焦测序法检测禽流感病毒

以焦测序技术为检测平台,在研究禽流感病毒基因特性的基础上,建立一种检测禽流感病毒及确定其是否为高致病性禽流感病毒的序列测定法。首先,选择一段保守的M基因序列及一段包含裂解位点的HA基因序列为研究对象,采用聚合酶链反应(polymerase chain reaction,PCR)扩增技术初步判断其是否为禽流感病毒及病毒亚型;然后采用焦测序法检测目的片段序列;最后,对焦测序法检测序列进行分析,从基因序列上判断其是否为禽流感病毒,并进一步判断病毒的亚型以及是否为高致病性禽流感病毒。研究结果表明,当焦测序反应中三磷酸酰苷双磷酸酶(Apyrase)的浓度为1.6U/mL时,能有效抑制错误信号的产生;当Klenow的浓度为90U/mL时,可读序列长度为33个碱基。采用优化的焦测序反应体系测定了4个样本,其中1个样本被判断为H5N1亚型禽流感病毒,具有潜在的高致病性;另外3个样本为H9N2型禽流感病毒,具有低致病性。本方法具有准确、快速和实时检测等优点。

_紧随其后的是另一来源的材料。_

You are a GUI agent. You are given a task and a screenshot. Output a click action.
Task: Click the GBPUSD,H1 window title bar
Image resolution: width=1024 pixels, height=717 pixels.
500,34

Detection of Avian Influenza A Virus Using Pyrosequencing

Pyrosequencing was developed for rapidly detecting avian influenza A virus and predicting the virulence.The avian influenza A virus and its subtype were determined by PCR on a species-specific sequence of the M gene and a subtype-specific sequence of the HA gene containing cleavage site,respectively.The amplicons were then analyzed by the pyrosequencing to further validate the results obtained by PCR.By optimizing the concentrations of Apyrase and Klenow,the results indicated that the false signals were effectively suppressed using 1.6 U/mL Apyrase,and the number of accurately readout bases was 33 for 90 U/mL Klenow.Based on the optimized pyrosequencing system,four specimens including an H5N1 subtype with high pathogenicity and three specimens of avian influenza A H9N2 subtype with low pathogenicity were confirmed.This method is accurate,fast,and can be used for identifying the pathogenicity of avian influenza A virus efficiently.